In 4-3 Ruling, Court Says Exclusion of Putative Declarations Against Interest Was Harmless

 

By KENNETH OFGANG, Staff Writer

 

The state Supreme Court yesterday affirmed the death sentence for a Shasta County man, saying the exclusion of evidence by which the defendant attempted to deflect blame to a deceased accomplice was harmless.

In a 4-3 decision, the court said hearsay statements attributed to John Morris—who killed himself in jail the day after his arrest for the murder of Betty Bone—might have been admissible as declarations against interest in the trial of Gary Grimes. The justices held, however, that admission of the statements would not have changed the outcome of Grimes’ trial because they were not inconsistent with the prosecution theory that Grimes ordered Morris and Patrick Wilson to commit the murder.

Grimes was sentenced to death in Shasta County in 1999 for the stabbing death of the 98-year-old woman in her home on Oct. 18, 1995. Prosecutors said she was stabbed multiple times, as well as strangled, when she walked in to find the three men burglarizing her home in the town of Bella Vista, six miles east of Redding.

The house was ransacked and several valuable items were stolen, including a pickup truck, which was found underwater the following morning at a boat ramp.

Following Morris’ suicide, Grimes told police he was involved in the burglary and robbery, but was not involved in the murder. He said he did not intend for anyone to be killed, but admitted providing Morris with a gun.

Witness Statement

At trial, the defense tried to admit into evidence statements by two witnesses—a friend of the defendant and a county jail inmate—that Morris told them that Grimes did not participate in the murder and was in another part of the house when it occurred. Shasta Superior Court Judge Bradley L. Boeckman, however, ruled that those statements were not declarations against interest under Evidence Code §1230.

Jurors found Grimes guilty of murder, robbery, burglary, and conspiracy, and taking of a motor vehicle, and voted to impose the death penalty.  

Chief Justice Tani Cantil-Sakauye, writing for the high court, said the exclusion of the putative declarations against interest was harmless.
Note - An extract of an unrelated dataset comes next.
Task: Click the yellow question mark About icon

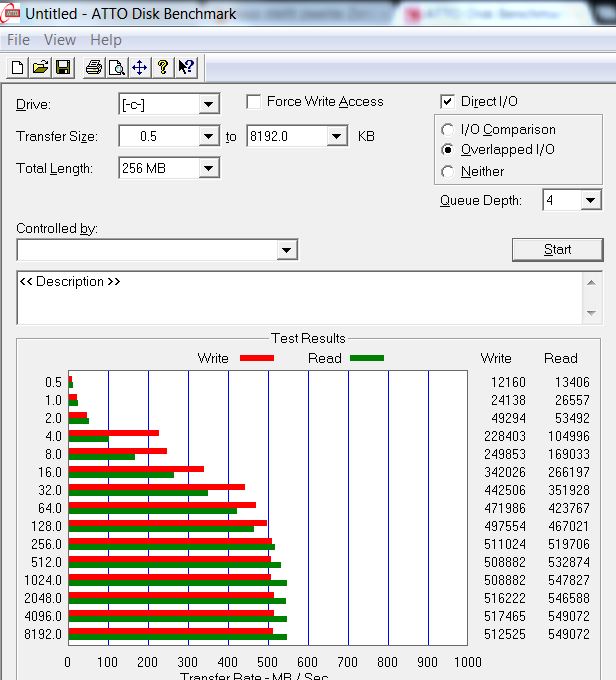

The chief justice cited testimony by Jonathan Howe, a prisoner who had been housed with Grimes in the county jail, that Grimes told him he had ordered Wilson and Morris to tie up Bone and kill her. 

Not Involved

Cantil-Sakauye noted that the prosecution never argued, nor presented evidence suggesting, that Grimes was involved in the actual stabbing and strangulation.

“We find no reasonable possibility that the excluded evidence would have caused the jury to doubt Howe’s testimony,” she wrote. “Statements that defendant did not participate in the actual killing were not inconsistent with Howe’s testimony that defendant admitted he ordered Morris to kill Bone, and they were consistent with Howe’s testimony that defendant said he had never touched Bone.”

The chief justice also rejected the argument that the attorney general forfeited the harmless error argument by not raising it prior to oral argument, following which the court requested supplemental briefing on the issue.

Treating the argument as forfeited, Cantil-Sakauye insisted, would violate the state Constitution’s command that judgments of trial courts not be reversed unless “after an examination of the entire cause, including the evidence, the court shall be of the opinion that the error complained of has resulted in a miscarriage of justice.” 

A briefing failure, she wrote, “does not relieve this court of its constitutional responsibility to determine whether any error resulted in a miscarriage of justice.”

Justices Ming Chin and Carol Corrigan, and newly retired Justice Marvin Baxter, sitting on assignment, concurred in the opinion.

Justice Goodwin Liu, joined by Justice Laurie Zelon of this district’s Div. Seven, said the court had violated principles of fairness and neutrality when it invited the prosecution to brief the harmless-error issue, after the defense had filed its reply brief and submitted its focus-issues letter, rather than treating the claim as forfeited.

Liu wrote:

“[N]o authority supports this court’s approach of inviting and considering belated arguments on harmless error when the government, in response to a defendant’s clearly stated claim of prejudice, does not address the issue.  Instead, harmless error analysis must be based on the record and arguments that are properly before the reviewing court.”

Dissenters’ Arguments

Turning to the merits, Liu said the statements were admissible and their exclusion prejudicial, arguing:

“In this case, the trial court erred in excluding Morris’s statements…because they were clearly admissible as statements against Morris’s penal interests.  Applying the proper legal standards for harmless error in a capital trial, I find the error unquestionably harmless as to Grimes’s guilt of special circumstance murder.  But I do not believe the error can be deemed harmless as to the penalty verdict because the excluded statements were crucial to rebutting the principal evidence of Grimes’s leadership and depravity with respect to the killing.”  

Justice Kathryn M. Werdegar, also dissenting from the portion of the decision upholding the death sentence, agreed with the majority that the harmless-error issue could be considered, but agreed with Liu and Zelon that the statements should have been admitted and that the death penalty might not have been imposed if they were.